- _PAGE TEXT_:
----------
As the body’s largest organ, the skin performs a series of key functions resulting from multiple chemical and physical reactions that take place within it. The skin is a barrier, protecting the body from the elements, injury, and oxidation. It helps maintain a constant body temperature by helping the body adapt to different ambient temperatures and atmospheric conditions through the regulation of moisture loss. It gathers sensory information and plays an active role in the immune system, protecting from disease.
In order to play all of these functions—protective, metabolic, sensory, and immunological—the skin must maintain its own auto-repairing capacities and functional integrity. Cosmetic products are very important to the skin’s protective function. Sunscreens protect against UV radiation and, therefore, against premature skin aging and skin cancer. Creams and lotions with a bactericidal effect reduce and/or control excessive proliferation of bacteria on the skin, a problem particularly associated with oily skin, and one of the main causes of acne development. And, by forming an invisible barrier on the skin’s surface, specific moisturizing ingredients can help reduce the skin’s moisture loss that results in dehydration. The skin also protects internal organs from exposure to oxygen. Without the skin, the body’s organs would rapidly oxidize, much like a peeled banana or apple does when its interior is left exposed to air.
Through the secretion of sweat and sebum, the skin performs an excretory function, eliminating a number of harmful substances resulting from the metabolic activities of the intestine and the liver. The skin also secretes hormones and enzymes.
When the skin’s chemistry and chemical composition are not compatible with a particular product’s ingredient(s), the result is overall product sensitivity and even allergic reactions.
The large number of nerve endings in the skin makes it sensitive to touch. As a result, the skin is a sensory organ and the point of receptivity for cold, heat, and pain.
----------
- _EXCERPTED DATA_:

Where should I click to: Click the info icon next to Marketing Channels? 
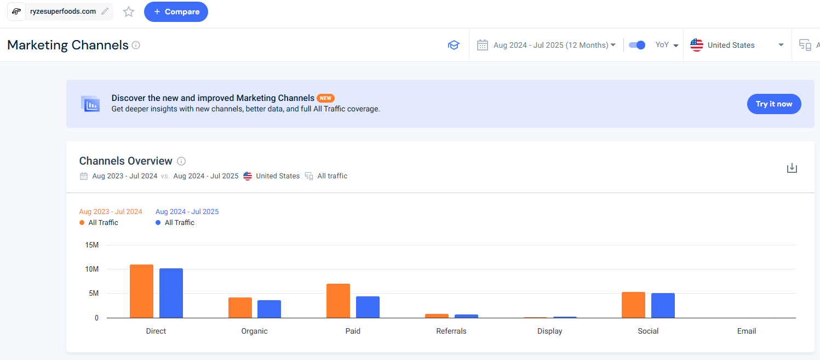click(x=136, y=45)
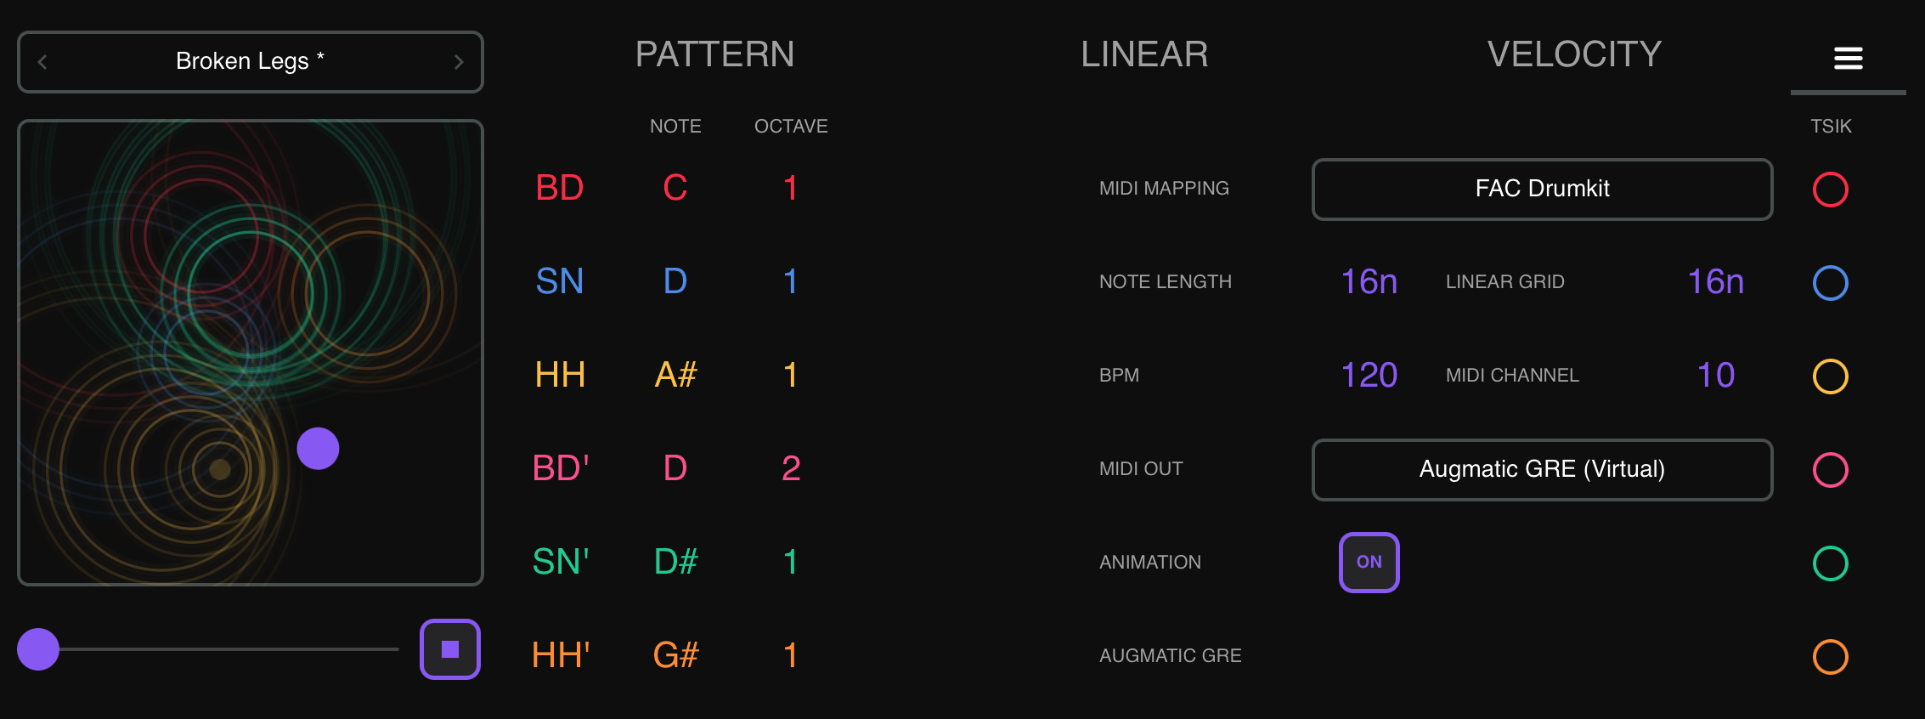Select the LINEAR tab
The width and height of the screenshot is (1925, 719).
(x=1144, y=54)
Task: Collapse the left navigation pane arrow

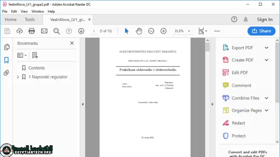Action: 83,104
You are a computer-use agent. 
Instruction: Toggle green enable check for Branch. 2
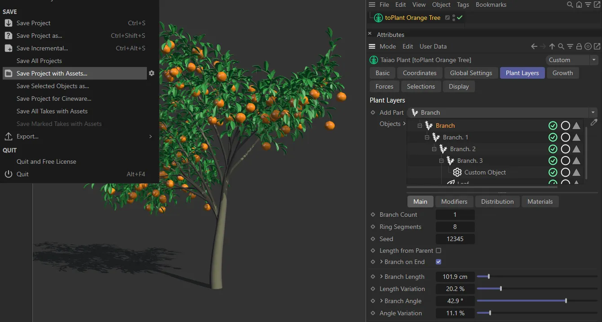553,149
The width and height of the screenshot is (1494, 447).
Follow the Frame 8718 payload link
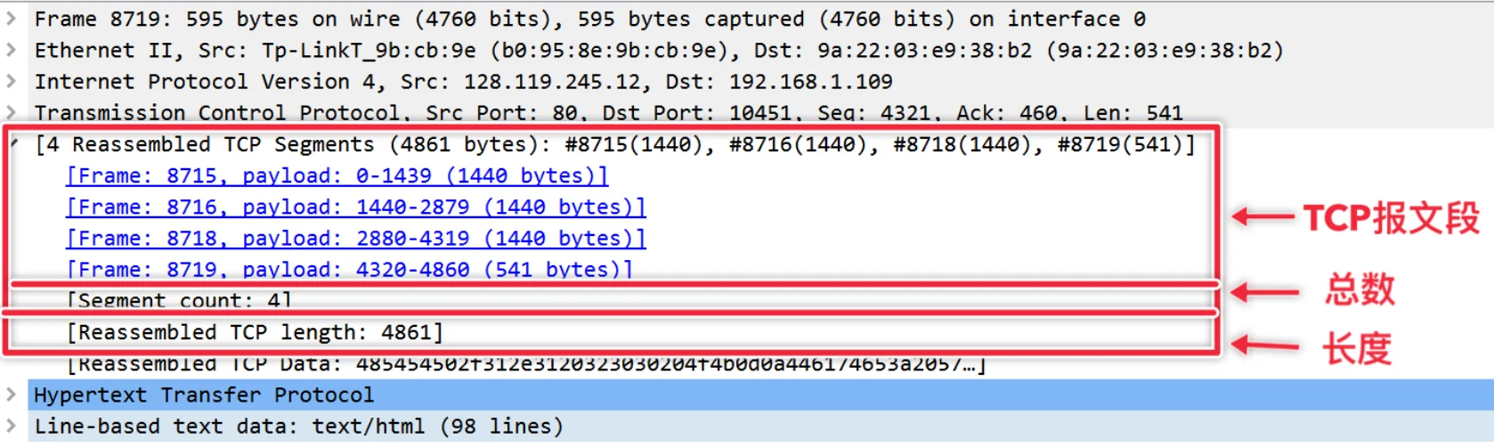click(355, 239)
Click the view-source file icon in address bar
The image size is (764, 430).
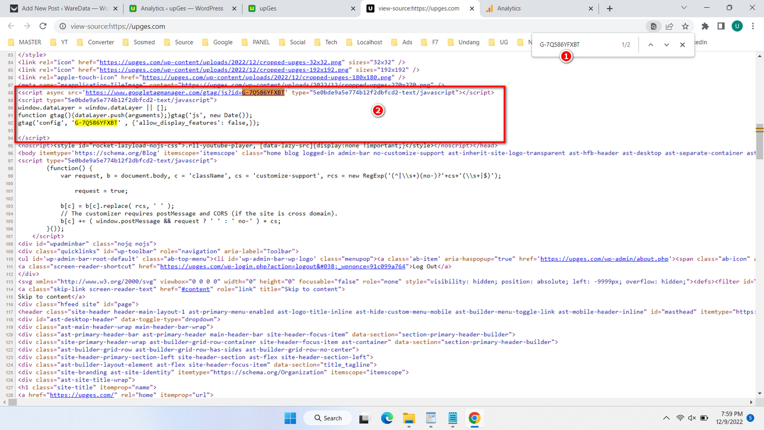coord(654,27)
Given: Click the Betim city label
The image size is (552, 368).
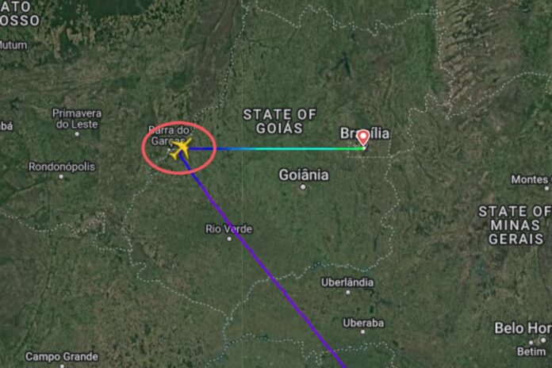Looking at the screenshot, I should [531, 351].
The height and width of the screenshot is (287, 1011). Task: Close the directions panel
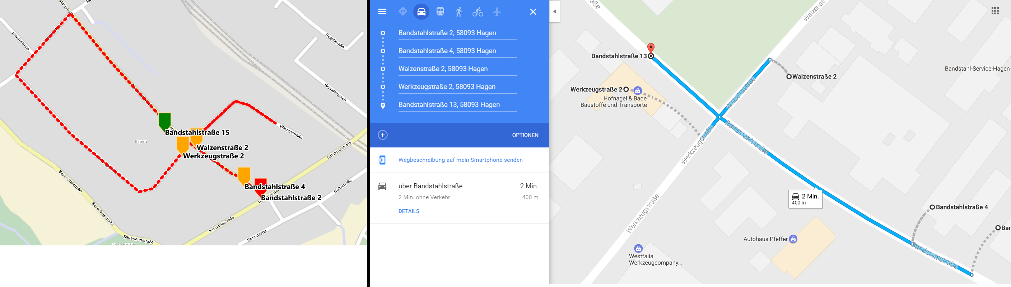533,12
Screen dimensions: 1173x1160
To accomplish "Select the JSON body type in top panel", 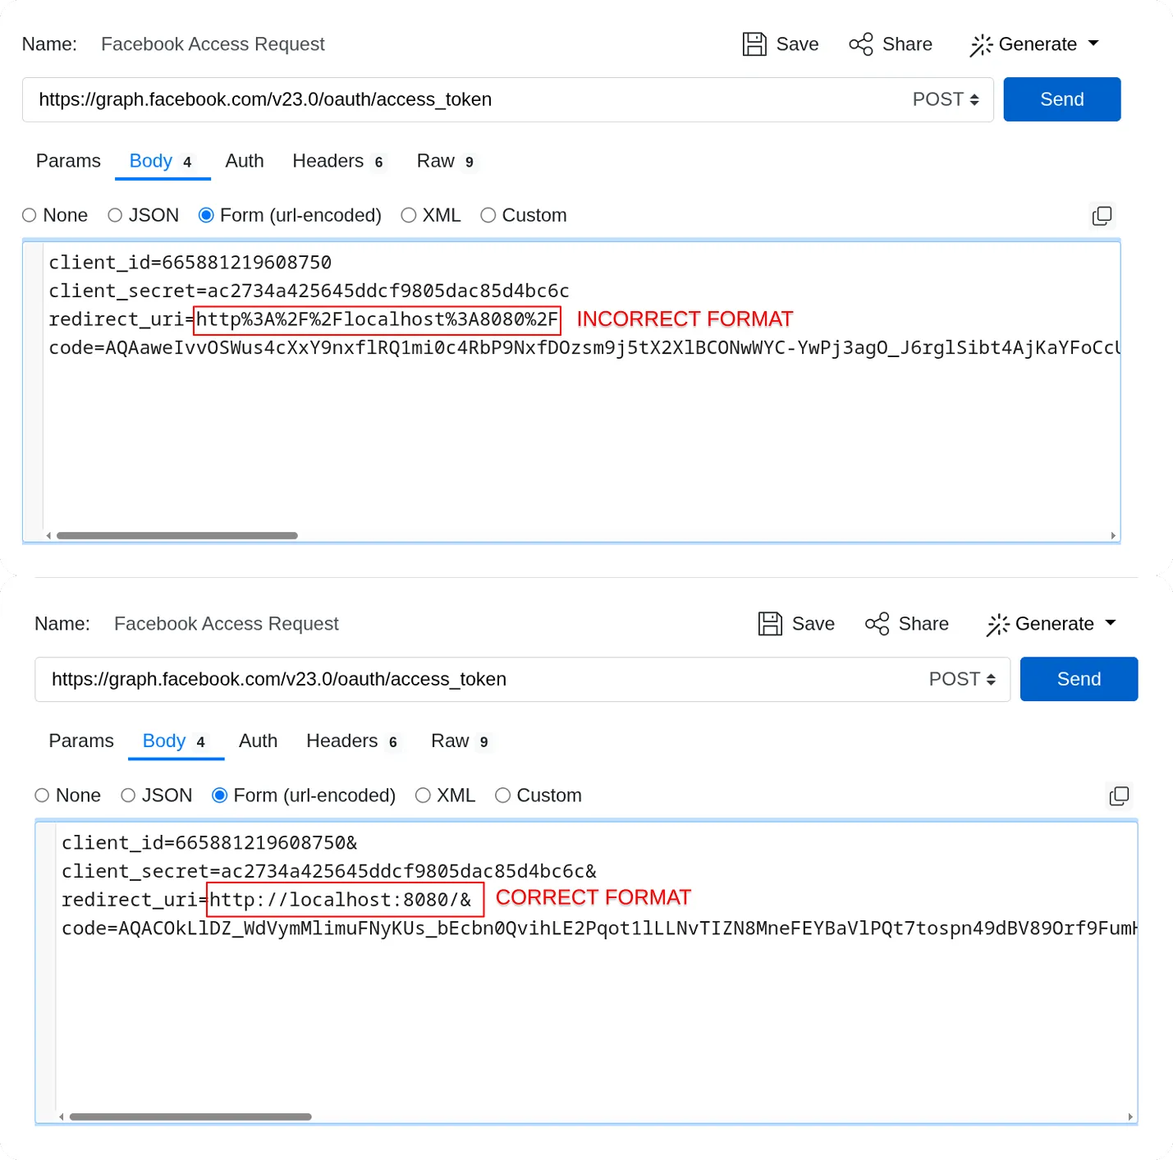I will click(x=116, y=215).
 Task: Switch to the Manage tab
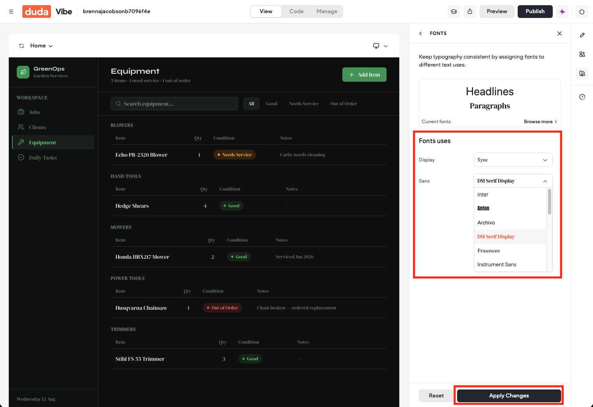[x=327, y=12]

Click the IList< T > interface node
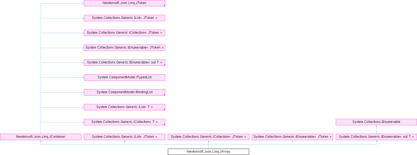click(x=124, y=107)
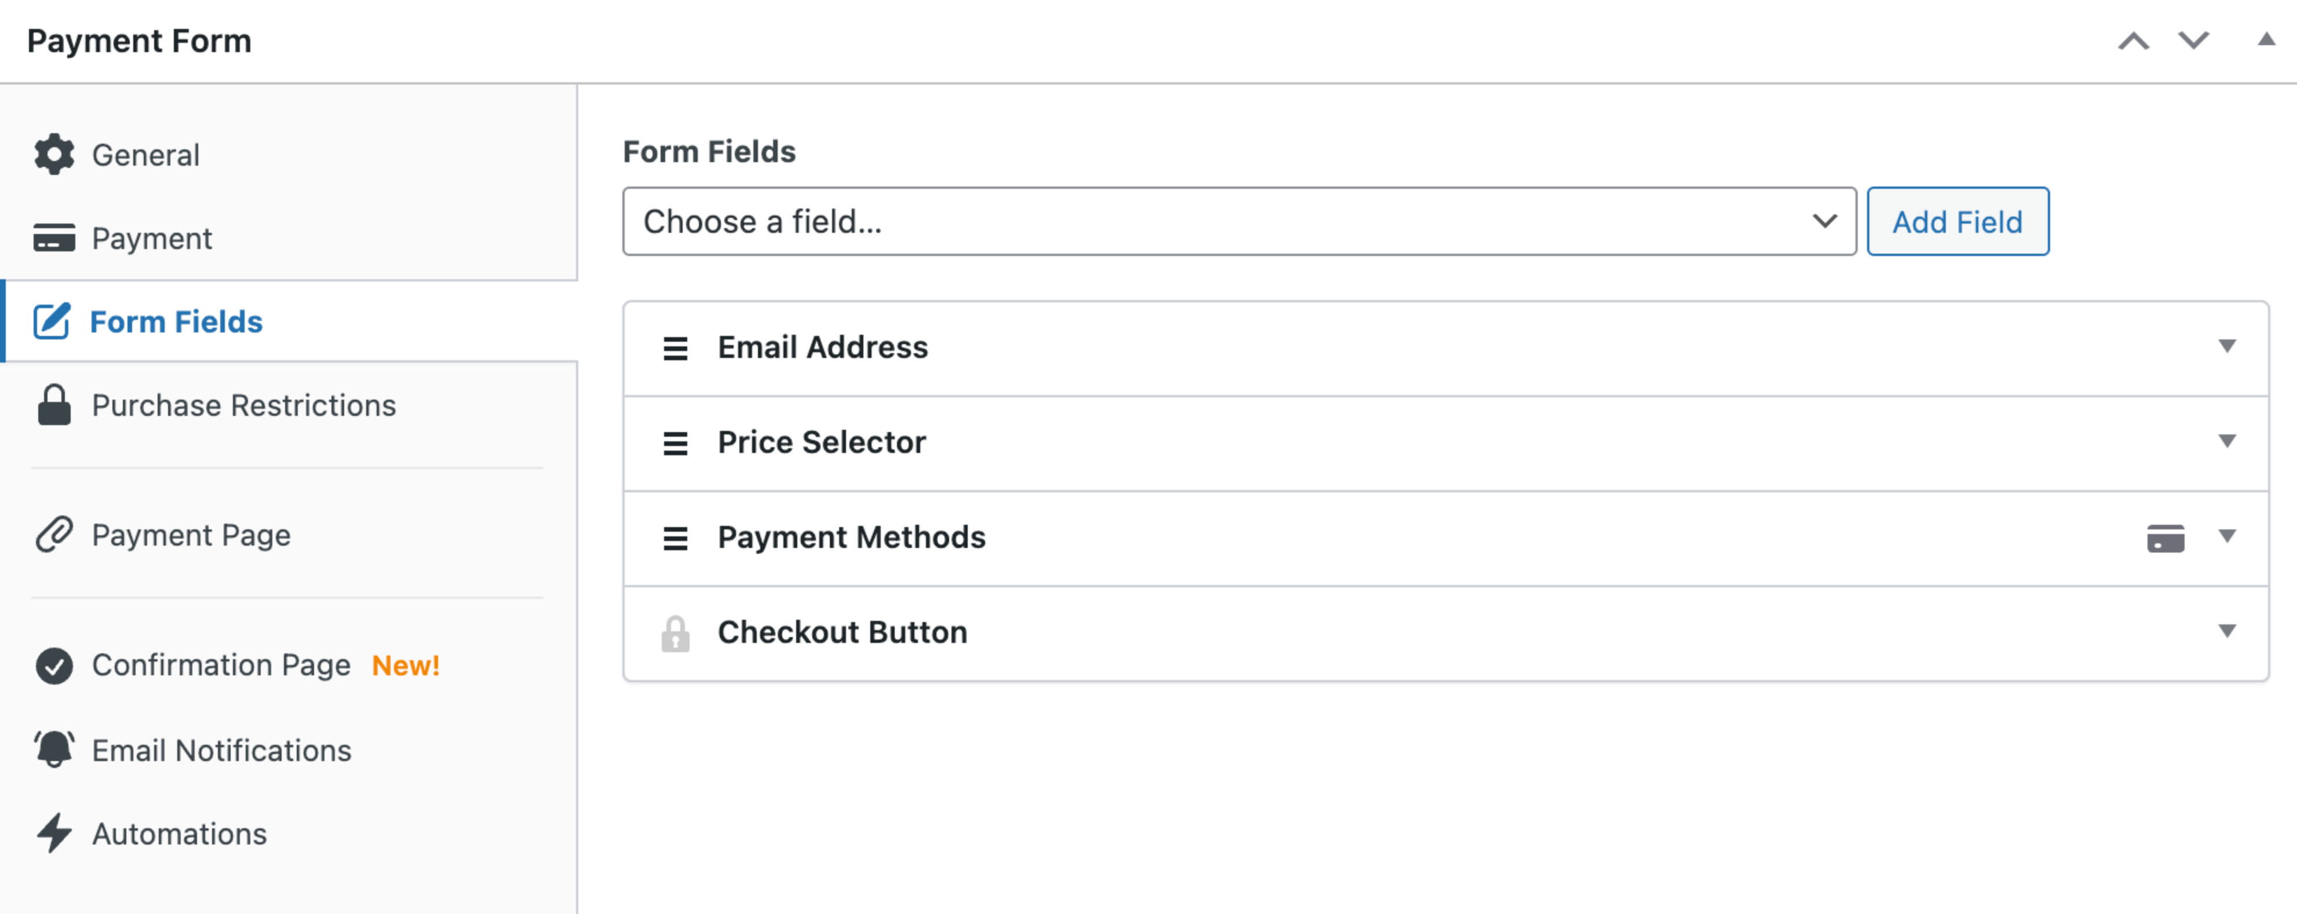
----------
- _WHAT YOU WILL DO_:
A: Using the passage on skin functions, say whether each statement agrees with it, answering yes or no and quoting the deciding words: (i) The skin secretes hormones and enzymes. (ii) Sunscreens protect against excessive bacterial proliferation. (iii) Excessive proliferation of bacteria is a problem particularly associated with dry skin.
B: Reproduce the passage on skin functions from "When the skin’s" up to and including "even allergic reactions.".
C: Resume the passage on skin functions where it stops.
The rows play no part in this.

- _RESULTS FOR THE EXERCISE_:
A:
(i) Yes: "The skin also secretes hormones and enzymes."
(ii) No: "Sunscreens protect against UV radiation and, therefore, against premature skin aging and skin cancer."
(iii) No: "a problem particularly associated with oily skin"

B:
When the skin’s chemistry and chemical composition are not compatible with a particular product’s ingredient(s), the result is overall product sensitivity and even allergic reactions.

C:
The skin plays an immunological role, primarily through the Langerhans cells, which carry antigens from the skin to the lymphatic system. Excessive UV radiation either destroys or inhibits the performance of Langerhans cells, increasing the risk of skin cancer.
The skin tends to be discussed and treated as an entity unto itself, so this close relationship between the skin and the body is often overlooked or forgotten. Although it protects the body in a variety of ways, the skin and its condition are governed by a number of internal body functions. For example, skin oiliness arises from oil gland hyperactivity. Pigmentation problems are due to the tyrosinase enzyme, and are regulated by hormonal functions. Given this relationship between the skin and the body, for the skin to look its best, there is a need for overall health through proper nutrition, exercise, and rest. This connection also highlights the potential problems that ingredients penetrating deep into the dermis may cause if they are systemically absorbed by the capillary system.
When the skin performs in perfect harmony, the result is a
beautiful, glowing, healthy complexion. If the skin is not in harmony because of deterioration due to age, sun damage, bacterial infection, hyperkeratinization, or simply loss of natural moisture, cosmetic products are meant to assist in restoring its balance and beauty. They must do so, however, by working in conjunction with the skin’s very complex structure.